MedCAT can be used to extract information from Electronic Health Records (EHRs) and link it to biomedical ontologies like SNOMED-CT and UMLS. Preprint [research-gate](https://www.researchgate.net/publication/344270949_Multi-domain_Clinical_Natural_Language_Processing_with_MedCAT_the_Medical_Concept_Annotation_Toolkit). 

## Demo
A demo application is available at [MedCAT](https://medcat.rosalind.kcl.ac.uk). Please note that this was trained on MedMentions
and contains a very small portion of UMLS (<1%). 

## Tutorial
A guide on how to use MedCAT is available in the [tutorial](https://github.com/CogStack/MedCAT/tree/master/tutorial) folder.

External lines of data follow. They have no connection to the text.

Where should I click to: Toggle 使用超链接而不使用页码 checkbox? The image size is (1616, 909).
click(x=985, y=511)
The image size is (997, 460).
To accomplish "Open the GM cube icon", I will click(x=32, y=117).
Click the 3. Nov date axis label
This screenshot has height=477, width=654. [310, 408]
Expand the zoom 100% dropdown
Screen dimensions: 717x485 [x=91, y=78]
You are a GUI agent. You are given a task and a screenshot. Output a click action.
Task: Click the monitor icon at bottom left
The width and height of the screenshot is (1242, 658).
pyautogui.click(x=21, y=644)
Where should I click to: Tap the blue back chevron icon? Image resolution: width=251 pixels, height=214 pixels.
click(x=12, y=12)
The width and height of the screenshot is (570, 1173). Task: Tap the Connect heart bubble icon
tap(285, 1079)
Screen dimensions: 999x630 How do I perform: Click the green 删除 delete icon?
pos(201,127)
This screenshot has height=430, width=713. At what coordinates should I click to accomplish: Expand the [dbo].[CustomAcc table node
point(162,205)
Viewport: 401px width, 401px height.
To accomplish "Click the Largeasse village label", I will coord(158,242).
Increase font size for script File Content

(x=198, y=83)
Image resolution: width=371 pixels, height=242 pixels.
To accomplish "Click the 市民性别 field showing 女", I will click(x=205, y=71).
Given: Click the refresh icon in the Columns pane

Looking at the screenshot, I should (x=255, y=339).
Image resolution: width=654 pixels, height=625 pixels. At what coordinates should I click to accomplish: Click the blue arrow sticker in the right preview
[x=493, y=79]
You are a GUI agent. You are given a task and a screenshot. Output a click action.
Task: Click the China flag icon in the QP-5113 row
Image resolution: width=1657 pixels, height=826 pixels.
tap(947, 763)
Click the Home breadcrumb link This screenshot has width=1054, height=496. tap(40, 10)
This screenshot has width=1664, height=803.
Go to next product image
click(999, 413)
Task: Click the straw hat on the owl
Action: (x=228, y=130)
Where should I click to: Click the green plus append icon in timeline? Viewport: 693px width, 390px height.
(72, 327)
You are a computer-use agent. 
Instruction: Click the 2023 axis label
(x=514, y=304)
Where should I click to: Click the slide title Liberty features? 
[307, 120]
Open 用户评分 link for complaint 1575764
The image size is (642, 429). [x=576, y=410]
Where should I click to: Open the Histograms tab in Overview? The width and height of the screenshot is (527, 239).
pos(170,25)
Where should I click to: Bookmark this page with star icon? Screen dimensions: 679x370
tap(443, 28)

Read more about MedCAT on [Towards Data Science](https://towardsdatascience.com/medcat-introduction-analyzing-electronic-health-records-e1c420afa13a).

## Papers that use MedCAT
- [Treatment with ACE-inhibitors is not associated with early severe SARS-Covid-19 infection in a multi-site UK acute Hospital Trust](https://www.researchgate.net/publication/340261837_Treatment_with_ACE-inhibitors_is_not_associated_with_early_severe_SARS-Covid-19_infection_in_a_multi-site_UK_acute_Hospital_Trust)
- [Supplementing the National Early Warning Score (NEWS2) for anticipating early deterioration among patients with COVID-19 infection](https://www.medrxiv.org/content/10.1101/2020.04.24.20078006v1)
- [Comparative Analysis of Text Classification Approaches in Electronic Health Records](https://www.researchgate.net/publication/341396173_Comparative_Analysis_of_Text_Classification_Approaches_in_Electronic_Health_Records)
- [Experimental Evaluation and Development of a Silver-Standard for the MIMIC-III Clinical Coding Dataset](https://arxiv.org/abs/2006.07332)

## Related Projects
- [MedCATtrainer](https://github.com/CogStack/MedCATtrainer/) - an interface for building, improving and customising a given Named Entity Recognition and Linking (NER+L) model (MedCAT) for biomedical domain text.
- [MedCATservice](https://github.com/CogStack/MedCATservice) - implements the MedCAT NLP application as a service behind a REST API.
- [iCAT](https://github.com/CogStack/iCAT) - A docker container for CogStack/MedCAT/HuggingFace development in isolated environments.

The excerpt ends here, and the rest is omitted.